Opinion

Robin Hood (not Mr. Smith) goes to Washington

JUST JACK

In fictional tales, the folk hero “Robin Hood” sees injustice in the land created by an oppressive lord and enforced by his sheriff minion.

The “poor” are under a repressive tax burden, imposed by the lord, while the “rich” enjoy every luxury available. Robin’s practical answer is a redistribution of wealth simply stated as “steal from the rich, give to the poor.” And so Robin Hood rights the wrongs and brings justice to the land.

In more recent history, we have additional examples of redistribution of wealth as a means of correcting apparent social imbalance and social injustice.

“From each according to his ability, to each according to his need” was the simple explanation of a communist system envisioned by Karl Marx. Rather than resort to illegal activity to assure equal distribution of wealth, Marx would have government make the determinations and distributions. We also have exceptional examples of the success of Marx’s economic system in the absolute failure of communist societies.
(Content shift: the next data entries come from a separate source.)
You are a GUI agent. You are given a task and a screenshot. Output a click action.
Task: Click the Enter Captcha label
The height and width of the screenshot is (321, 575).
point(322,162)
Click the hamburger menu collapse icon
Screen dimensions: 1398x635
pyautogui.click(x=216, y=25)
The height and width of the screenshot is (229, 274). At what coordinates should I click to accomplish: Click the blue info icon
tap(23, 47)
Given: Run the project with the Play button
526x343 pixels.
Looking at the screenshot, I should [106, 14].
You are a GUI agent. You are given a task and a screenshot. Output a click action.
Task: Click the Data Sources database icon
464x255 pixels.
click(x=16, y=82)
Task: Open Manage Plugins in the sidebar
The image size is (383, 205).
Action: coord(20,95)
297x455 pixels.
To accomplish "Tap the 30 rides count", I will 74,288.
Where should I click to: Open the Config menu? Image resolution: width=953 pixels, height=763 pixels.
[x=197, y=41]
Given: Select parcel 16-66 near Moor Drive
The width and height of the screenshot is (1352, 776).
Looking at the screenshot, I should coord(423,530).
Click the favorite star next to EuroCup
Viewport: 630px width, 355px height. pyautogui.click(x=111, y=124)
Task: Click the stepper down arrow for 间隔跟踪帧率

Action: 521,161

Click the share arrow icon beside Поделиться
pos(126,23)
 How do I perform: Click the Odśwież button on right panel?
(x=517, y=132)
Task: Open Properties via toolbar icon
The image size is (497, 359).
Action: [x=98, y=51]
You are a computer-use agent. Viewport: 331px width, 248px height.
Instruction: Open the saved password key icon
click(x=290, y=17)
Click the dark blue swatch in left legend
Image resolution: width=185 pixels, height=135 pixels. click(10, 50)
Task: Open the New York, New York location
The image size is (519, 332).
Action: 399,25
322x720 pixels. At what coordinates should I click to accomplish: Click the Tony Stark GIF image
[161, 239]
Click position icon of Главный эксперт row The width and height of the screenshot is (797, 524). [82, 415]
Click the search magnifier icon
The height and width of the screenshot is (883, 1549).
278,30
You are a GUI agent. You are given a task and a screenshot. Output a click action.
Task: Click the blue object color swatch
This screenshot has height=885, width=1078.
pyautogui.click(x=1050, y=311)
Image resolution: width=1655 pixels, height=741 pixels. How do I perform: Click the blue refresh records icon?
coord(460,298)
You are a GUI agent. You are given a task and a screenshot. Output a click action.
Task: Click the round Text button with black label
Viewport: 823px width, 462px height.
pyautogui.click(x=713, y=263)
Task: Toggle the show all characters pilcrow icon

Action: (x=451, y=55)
Today we appear to be embarked on a new endeavor to explore a combination of Robin Hood and Karl Marx. We shall call our new system “Karl Hood” because of the way it embodies some of each process. Under our new system, distribution to the “poor” is assured by government. “Poor” also is defined by government to include those who have made poor life decisions, who have seriously overreached their fiscal means, and those who have found solace in a social welfare system that provides for them. The actual “poor,” those who have contributed every day to the best of their ability and who continuously strive for self-improvement, are minimized in the redefinition.

Under the “Karl Hood” system, government will meet the needs of the poor by taking from the “rich” not through theft, but through taxation. After all, it is common knowledge that “rich” people gained their wealth on the backs of the “poor” and they lead lives of excess and greed. Some how, government has determined that earning a set amount makes a person “rich” and those riches should be shared. Is there any doubt that as the stream of revenue from the “rich” dwindles, the definition of rich will be adjusted downward to make sure we can always care for the “poor”? I wonder what we will do when we use up all the money the rich have and the “poor” become “rich”?

And so we have come full circle with a major twist. Once again we have a system of taking from the rich to give to the poor. This time it isn’t fiction. This time the “hero” is our government.

Where is the Constitution when we need it most?